Reinforced Evol-Instruct is a novel technique proposed by the researchers to enhance the mathematical reasoning capabilities of large language models (LLMs) like Llama-2. It has three main steps are:

- Supervised Fine-Tuning: The LLM is first fine-tuned on math problems and solutions to adapt it to the mathematical reasoning task.
- Reward Model Training: Two reward models are trained – an Instruction Reward Model that scores the quality of math questions, and a Process Reward Model that provides feedback on each step of the solution.
- Active Evol-Instruct: The math questions are iteratively evolved to increase diversity and complexity using two techniques – downward evolution to simplify questions and upward evolution to make them harder. The LLM is then trained via reinforcement learning using the rewards from the two models.

By evolving the math training data and leveraging both instruction and process rewards, Reinforced Evol-Instruct produces LLM models with significantly improved mathematical reasoning abilities, as demonstrated by the WizardMath results. The method provides a general framework for enhancing LLMs in logical and mathematical reasoning.
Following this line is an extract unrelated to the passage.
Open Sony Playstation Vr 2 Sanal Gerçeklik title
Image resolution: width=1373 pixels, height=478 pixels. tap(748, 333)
The researchers applied Reinforced Evol-Instruct to boost the performance of Llama-2, an open-source LLM from Meta with 70 billion parameters. The resulting model, called **WizardMath-70B-V1.0**, achieves state-of-the-art results on mathematical reasoning benchmarks GSM8k and MATH, even surpassing major commercial models like OpenAI’s ChatGPT, Google’s PaLM and Anthropic’s Claude.

On the GSM8k benchmark consisting of grade school math problems, **WizardMath-70B-V1.0** attains 81.6% accuracy, trailing top proprietary models like GPT-4 at 92%, Claude 2 at 88%, and Flan-PaLM 2 at 84.7%, but exceeding ChatGPT at 80.8%, Claude Instant at 80.9%, and PaLM-2 at 80.7%. The previous best open-source LLM was Llama-2 at 56.8%. On the more advanced MATH dataset, WizardMath reaches 22.7% versus 19.1% for OpenAI’s davinci-002 model. The authors released two additional versions of the model with 13B and 7B parameters.
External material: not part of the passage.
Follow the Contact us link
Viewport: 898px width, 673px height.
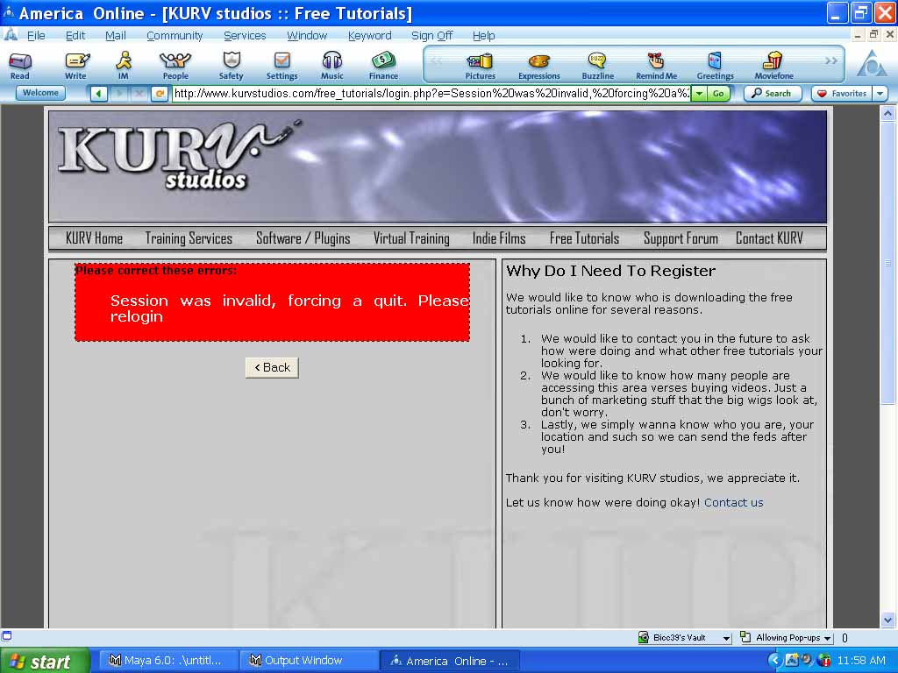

The significant boost over other open-source and commercial LLMs highlights the effectiveness of Reinforced Evol-Instruct. By evolving diverse math questions and solutions for training, and using both instruction and process rewards, the method produces models superior at mathematical reasoning.

The researchers suggest WizardMath could have broad implications for education by powering tools that help students learn and practice math concepts. It could also enable new applications like chatbots that provide step-by-step solving of math problems. The ready availability of WizardMath as an open-source model also makes state-of-the-art math reasoning accessible to other researchers and developers.

Overall, the WizardMath paper demonstrates the potent combination of evolved instructions and reinforcement learning for advancing LLMs’ reasoning abilities. The techniques provide a valuable template for further enhancing large language models in mathematical and logical reasoning.